- [Activity]
Which lines of the data include the string "computer"? List them all.

Saved entries
════════════════════
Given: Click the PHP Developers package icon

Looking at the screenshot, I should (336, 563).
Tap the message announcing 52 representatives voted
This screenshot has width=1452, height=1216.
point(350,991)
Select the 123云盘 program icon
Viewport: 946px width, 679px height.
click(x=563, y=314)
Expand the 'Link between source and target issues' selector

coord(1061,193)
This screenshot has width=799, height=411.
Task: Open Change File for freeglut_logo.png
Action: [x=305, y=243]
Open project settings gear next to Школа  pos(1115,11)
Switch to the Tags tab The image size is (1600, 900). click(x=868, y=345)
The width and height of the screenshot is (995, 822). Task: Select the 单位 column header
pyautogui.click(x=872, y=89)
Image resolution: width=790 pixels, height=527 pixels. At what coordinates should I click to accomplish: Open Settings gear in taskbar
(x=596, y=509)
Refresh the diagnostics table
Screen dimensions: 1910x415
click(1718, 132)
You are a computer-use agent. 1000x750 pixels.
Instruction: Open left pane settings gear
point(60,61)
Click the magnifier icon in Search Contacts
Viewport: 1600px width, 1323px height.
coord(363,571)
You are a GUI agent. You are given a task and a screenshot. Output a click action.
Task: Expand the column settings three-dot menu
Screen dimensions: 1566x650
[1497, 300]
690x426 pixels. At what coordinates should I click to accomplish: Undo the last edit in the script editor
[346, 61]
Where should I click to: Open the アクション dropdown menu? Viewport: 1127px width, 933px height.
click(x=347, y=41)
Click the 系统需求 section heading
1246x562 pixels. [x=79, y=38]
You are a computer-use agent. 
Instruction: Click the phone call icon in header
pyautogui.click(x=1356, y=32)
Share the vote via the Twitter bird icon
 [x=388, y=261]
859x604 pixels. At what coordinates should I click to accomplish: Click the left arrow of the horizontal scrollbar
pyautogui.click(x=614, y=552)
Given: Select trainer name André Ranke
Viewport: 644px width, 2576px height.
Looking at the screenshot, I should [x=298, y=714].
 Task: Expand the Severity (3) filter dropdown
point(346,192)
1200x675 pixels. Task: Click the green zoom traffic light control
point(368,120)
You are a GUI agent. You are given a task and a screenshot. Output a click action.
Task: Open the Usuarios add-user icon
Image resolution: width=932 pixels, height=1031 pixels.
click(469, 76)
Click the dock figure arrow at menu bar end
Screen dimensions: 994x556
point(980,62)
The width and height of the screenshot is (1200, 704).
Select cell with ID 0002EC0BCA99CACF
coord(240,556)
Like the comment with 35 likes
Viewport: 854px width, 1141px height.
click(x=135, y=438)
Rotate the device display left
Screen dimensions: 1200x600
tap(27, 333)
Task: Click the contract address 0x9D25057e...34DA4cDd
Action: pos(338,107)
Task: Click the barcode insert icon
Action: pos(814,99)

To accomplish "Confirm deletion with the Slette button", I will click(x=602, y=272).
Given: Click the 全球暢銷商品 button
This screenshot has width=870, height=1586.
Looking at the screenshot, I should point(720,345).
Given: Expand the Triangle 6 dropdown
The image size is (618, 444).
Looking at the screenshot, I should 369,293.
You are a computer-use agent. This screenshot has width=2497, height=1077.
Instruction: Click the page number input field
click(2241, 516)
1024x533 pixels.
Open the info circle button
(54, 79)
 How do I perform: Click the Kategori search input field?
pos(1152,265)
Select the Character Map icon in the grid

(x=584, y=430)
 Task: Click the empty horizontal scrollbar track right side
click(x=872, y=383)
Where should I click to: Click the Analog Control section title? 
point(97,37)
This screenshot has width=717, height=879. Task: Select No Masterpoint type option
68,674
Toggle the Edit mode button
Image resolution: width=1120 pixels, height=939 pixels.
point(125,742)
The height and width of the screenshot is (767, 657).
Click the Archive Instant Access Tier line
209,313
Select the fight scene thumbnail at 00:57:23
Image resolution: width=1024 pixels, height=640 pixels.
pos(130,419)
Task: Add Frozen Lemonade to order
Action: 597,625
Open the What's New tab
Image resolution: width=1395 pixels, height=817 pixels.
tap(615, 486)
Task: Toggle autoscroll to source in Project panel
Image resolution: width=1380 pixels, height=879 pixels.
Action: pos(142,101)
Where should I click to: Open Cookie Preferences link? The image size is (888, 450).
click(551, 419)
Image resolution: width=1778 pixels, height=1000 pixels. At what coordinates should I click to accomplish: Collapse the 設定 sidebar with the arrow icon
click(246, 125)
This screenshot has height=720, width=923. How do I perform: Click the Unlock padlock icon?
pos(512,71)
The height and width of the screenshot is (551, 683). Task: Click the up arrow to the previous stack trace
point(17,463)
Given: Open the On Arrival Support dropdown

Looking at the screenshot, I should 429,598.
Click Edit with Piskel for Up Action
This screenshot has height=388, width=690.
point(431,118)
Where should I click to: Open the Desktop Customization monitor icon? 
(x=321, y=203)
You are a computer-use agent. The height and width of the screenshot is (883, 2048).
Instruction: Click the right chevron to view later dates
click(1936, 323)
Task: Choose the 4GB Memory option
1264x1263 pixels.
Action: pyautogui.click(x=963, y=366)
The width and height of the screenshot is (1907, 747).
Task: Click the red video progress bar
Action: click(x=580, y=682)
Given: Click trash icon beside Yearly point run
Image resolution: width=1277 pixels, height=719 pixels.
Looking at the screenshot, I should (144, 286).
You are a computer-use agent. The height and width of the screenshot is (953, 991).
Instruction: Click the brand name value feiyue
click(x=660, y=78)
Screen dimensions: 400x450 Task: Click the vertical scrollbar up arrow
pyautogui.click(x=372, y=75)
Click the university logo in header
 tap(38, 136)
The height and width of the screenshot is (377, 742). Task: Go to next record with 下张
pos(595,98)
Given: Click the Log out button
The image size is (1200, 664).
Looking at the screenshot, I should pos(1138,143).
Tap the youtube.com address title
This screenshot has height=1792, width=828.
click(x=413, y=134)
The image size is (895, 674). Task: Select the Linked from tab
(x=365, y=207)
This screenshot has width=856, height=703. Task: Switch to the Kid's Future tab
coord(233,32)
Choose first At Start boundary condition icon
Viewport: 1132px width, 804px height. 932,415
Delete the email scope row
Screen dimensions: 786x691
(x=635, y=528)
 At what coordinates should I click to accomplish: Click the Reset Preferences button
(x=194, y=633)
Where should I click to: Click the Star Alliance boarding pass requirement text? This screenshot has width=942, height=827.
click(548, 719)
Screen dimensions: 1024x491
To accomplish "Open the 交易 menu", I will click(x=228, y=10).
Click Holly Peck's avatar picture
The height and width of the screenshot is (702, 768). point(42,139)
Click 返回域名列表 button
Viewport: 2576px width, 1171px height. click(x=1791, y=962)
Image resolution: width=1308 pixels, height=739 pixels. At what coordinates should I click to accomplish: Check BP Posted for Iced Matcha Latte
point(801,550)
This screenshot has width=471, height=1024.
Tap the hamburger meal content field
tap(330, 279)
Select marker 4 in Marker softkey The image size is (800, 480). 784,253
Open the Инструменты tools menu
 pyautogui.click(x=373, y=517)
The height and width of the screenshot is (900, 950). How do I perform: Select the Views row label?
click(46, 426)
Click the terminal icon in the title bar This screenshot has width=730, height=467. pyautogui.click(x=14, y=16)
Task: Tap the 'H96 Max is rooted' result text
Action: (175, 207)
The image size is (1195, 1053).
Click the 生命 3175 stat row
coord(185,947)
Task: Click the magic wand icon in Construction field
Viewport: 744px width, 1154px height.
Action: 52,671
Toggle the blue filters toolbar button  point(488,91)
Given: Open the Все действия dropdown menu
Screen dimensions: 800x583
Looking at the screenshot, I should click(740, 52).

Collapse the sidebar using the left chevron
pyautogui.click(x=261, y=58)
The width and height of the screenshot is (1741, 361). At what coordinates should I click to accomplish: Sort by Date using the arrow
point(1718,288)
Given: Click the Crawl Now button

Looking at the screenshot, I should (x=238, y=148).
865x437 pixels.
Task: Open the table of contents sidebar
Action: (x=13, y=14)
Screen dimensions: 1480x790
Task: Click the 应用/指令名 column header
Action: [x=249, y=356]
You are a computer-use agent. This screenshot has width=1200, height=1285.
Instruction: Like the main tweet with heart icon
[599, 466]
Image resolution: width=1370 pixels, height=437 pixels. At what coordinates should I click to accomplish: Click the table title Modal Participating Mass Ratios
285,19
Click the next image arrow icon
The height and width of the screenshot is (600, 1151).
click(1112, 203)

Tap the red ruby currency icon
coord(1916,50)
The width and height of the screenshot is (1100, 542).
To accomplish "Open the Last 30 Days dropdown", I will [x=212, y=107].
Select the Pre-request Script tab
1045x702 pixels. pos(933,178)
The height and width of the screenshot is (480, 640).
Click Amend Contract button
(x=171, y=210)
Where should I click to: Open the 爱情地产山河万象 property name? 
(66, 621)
════════════════════
- [Answer below]
You are a computer-use agent. 1000x750 pixels.
You are a computer-use agent. 
You are a computer-use agent. This screenshot has width=2497, height=1077.
You are a computer-use agent. The height and width of the screenshot is (883, 2048).
You are a computer-use agent. The height and width of the screenshot is (953, 991).
You are a computer-use agent. This screenshot has width=1200, height=1285.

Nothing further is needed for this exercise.